Excerpt to read:
- - - - - - -
It wasn’t a very romantic reply, I’ll admit. But I’m not a romantic. I’m a sociopath.
My husband knows this, of course. As for me, I knew as early as age 7 that I wasn’t like other children. I didn’t care about things the way they did. I was a girl (my male-sounding name, Patric, is short for Patricia) who mostly felt nothing. It wasn’t until college that a therapist told me what I had long suspected: My lack of emotion and empathy are hallmarks of sociopathy. A few years later, doctors would confirm my diagnosis.
Human beings aren’t designed to function without access to emotion, so we sociopaths often become destructive in order to feel things. I used to break into houses or steal cars for the adrenaline rush of knowing I was somewhere I wasn’t allowed to be — just to feel, period.
It didn’t take long for me to realize this was not an effective life strategy. Rather than risk incarceration (or worse), I used my diagnosis to fuel my pursuit of a Ph.D. in psychology.
Like many, I gained my first understanding of sociopaths from pop culture, which portrays us as singularly dangerous and threatening, our flat emotional state and lack of remorse making us unfit for normal life. It wasn’t until I began my research in graduate school that I learned sociopaths exist along a wide spectrum, like many people with psychiatric disorders. You’ll find us everywhere in daily life, as your colleagues, neighbors, friends and, sometimes, members of your own family.
- - - - - - -
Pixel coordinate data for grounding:
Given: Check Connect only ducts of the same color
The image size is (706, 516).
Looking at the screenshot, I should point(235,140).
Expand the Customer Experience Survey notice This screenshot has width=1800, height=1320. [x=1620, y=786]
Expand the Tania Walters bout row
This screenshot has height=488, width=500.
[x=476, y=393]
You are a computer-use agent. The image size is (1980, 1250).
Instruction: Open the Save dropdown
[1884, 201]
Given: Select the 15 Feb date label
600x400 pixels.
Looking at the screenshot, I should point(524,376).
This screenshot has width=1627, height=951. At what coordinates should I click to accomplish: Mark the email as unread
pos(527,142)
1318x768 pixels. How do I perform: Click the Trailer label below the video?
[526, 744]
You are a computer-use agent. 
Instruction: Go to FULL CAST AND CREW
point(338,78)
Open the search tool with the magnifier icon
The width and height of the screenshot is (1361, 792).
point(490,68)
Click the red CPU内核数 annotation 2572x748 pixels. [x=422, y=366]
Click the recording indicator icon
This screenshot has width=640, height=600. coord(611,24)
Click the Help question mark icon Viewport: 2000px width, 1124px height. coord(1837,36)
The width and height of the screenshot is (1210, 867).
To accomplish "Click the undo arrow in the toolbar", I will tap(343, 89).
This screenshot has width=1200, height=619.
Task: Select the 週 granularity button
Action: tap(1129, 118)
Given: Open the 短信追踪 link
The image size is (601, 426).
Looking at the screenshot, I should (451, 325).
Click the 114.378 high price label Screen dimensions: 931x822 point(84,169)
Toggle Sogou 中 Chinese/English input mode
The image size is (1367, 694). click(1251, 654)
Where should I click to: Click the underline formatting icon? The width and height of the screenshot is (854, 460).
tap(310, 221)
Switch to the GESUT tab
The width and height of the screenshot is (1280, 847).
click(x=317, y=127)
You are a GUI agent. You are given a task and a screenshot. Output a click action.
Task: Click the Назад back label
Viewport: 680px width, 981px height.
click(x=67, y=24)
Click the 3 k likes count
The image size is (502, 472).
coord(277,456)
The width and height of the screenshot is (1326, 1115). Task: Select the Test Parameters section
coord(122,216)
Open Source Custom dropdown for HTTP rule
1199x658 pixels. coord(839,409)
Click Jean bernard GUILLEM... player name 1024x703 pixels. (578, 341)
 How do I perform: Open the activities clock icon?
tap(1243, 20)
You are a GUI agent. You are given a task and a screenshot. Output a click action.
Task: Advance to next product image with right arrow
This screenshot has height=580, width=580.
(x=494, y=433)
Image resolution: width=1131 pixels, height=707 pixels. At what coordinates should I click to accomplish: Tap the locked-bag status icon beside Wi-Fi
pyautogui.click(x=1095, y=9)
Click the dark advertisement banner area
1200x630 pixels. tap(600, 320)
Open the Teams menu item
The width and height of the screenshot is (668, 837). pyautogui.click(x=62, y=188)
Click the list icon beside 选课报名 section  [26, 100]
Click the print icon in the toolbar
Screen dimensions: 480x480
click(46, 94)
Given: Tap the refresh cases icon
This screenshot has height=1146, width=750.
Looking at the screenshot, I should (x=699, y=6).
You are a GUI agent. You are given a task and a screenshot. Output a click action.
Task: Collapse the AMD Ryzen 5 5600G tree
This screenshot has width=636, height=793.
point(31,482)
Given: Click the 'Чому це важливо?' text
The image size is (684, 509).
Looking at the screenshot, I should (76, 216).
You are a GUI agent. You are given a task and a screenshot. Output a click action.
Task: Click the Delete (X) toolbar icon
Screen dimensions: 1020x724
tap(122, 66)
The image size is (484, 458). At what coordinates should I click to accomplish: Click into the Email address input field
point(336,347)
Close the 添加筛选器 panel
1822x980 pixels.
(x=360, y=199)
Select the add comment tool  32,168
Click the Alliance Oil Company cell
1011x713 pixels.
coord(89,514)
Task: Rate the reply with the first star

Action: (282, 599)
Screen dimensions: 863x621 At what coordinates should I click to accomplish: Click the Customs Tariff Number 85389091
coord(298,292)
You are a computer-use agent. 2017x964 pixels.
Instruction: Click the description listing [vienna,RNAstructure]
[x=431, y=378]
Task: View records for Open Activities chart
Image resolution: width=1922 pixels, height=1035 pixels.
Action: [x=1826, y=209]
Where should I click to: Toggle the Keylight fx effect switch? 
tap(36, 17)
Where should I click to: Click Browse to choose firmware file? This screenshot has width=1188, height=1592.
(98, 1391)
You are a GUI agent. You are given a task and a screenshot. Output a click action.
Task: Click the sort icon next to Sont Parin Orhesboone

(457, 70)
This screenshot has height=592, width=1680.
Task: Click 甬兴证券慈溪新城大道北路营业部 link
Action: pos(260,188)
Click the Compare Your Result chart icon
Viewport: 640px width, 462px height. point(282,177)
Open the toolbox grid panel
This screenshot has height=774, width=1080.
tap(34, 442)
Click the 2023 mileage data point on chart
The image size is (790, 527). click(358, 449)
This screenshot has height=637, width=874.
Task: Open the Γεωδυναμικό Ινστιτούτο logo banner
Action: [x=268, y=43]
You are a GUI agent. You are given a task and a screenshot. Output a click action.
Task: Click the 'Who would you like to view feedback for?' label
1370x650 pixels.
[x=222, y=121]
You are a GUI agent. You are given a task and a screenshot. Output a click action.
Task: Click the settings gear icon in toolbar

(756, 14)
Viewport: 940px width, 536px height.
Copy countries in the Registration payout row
- - - - - - -
Instructions:
[1] In the excerpt about sociopathy above, what name is Patric short for?
[2] From the excerpt about sociopathy, output the stretch from "Human beings aren’t" through "Ph.D. in psychology.".
[3] List every role in daily life in which the excerpt about sociopathy says sociopaths can be found.

Task-by-task answers:
[1] Patricia

[2]
Human beings aren’t designed to function without access to emotion, so we sociopaths often become destructive in order to feel things. I used to break into houses or steal cars for the adrenaline rush of knowing I was somewhere I wasn’t allowed to be — just to feel, period.
It didn’t take long for me to realize this was not an effective life strategy. Rather than risk incarceration (or worse), I used my diagnosis to fuel my pursuit of a Ph.D. in psychology.

[3] colleagues, neighbors, friends, members of your own family